Après la victoire écrasante de José Antonio Kast sur Jeannette Jara avec 58 % des voix, le nouveau paysage politique chilien met l'accent sur l'ordre, la sécurité et la reprise économique. Une analyse plus approfondie révèle l'héritage mitigé de Boric et les défis pour le Congrès fragmenté.
Le triomphe clair de José Antonio Kast au second tour de l'élection présidentielle de 2025 —obtenant 58 % face à la large alliance de gauche menée par Jeannette Jara— marque un rejet décisif du gouvernement de Gabriel Boric, comme détaillé dans la couverture initiale des élections.
La campagne de Kast a mis en avant la sécurité publique, une migration contrôlée, la croissance économique et l'intégrité gouvernementale, contrastant fortement avec le mandat de Boric.

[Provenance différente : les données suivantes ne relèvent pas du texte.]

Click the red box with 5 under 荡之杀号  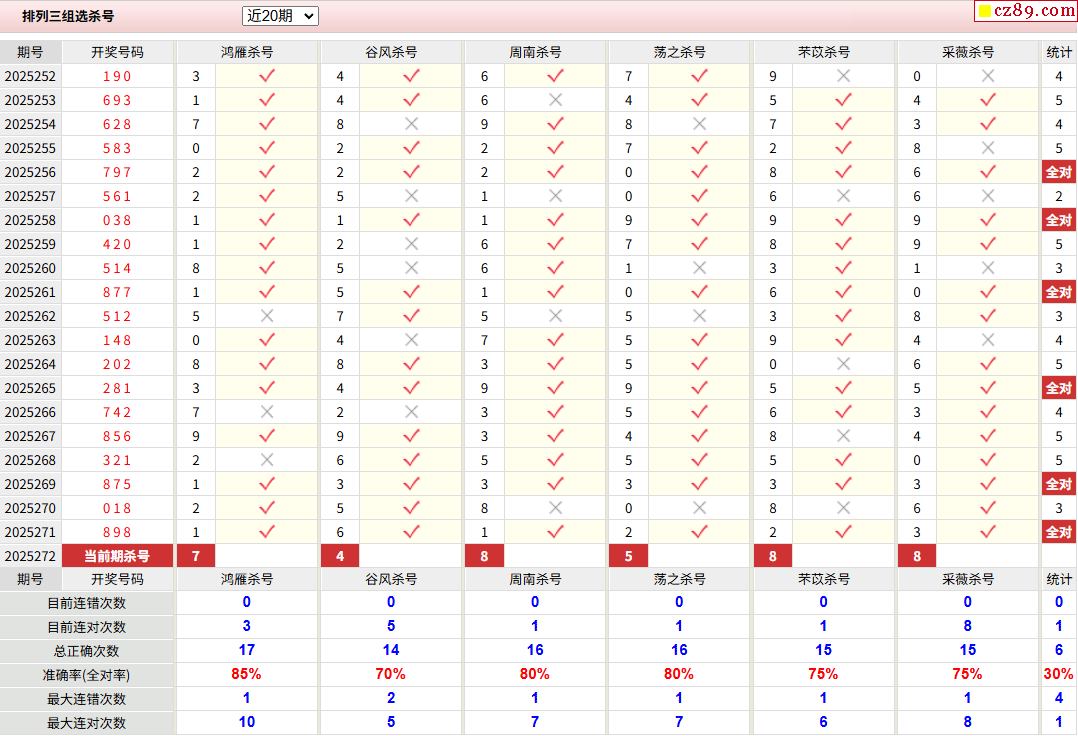[628, 556]
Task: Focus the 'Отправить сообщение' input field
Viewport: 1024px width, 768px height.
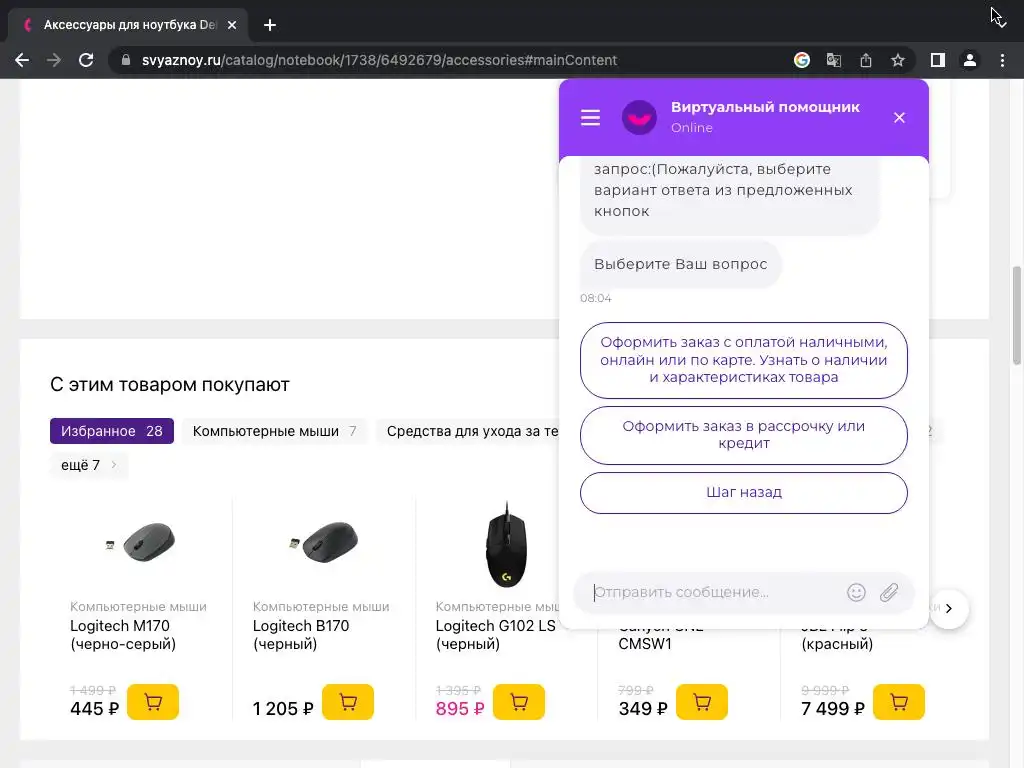Action: [x=710, y=592]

Dans son discours de victoire, il a prôné l'unité et la paix sociale au milieu des divisions de la droite.
Boric quitte ses fonctions avec des résultats mitigés : une croissance économique moyenne de 1,8 %, des progrès sur les réformes des retraites et des investissements, mais une légitimité érodée par des scandales comme Convenios et des controverses politiques issues des troubles de 2019 et du processus constitutionnel raté de 2022.
La gauche défaite, allant du MIR aux Démocrates chrétiens, fait face à des défis de reconnexion malgré les efforts d'alliance de Jara. Avec un Congrès fragmenté, l'administration de Kast —qui commence le 11 mars 2026— nécessitera des accords larges sur la sécurité, l'emploi et la santé pour assurer la gouvernabilité.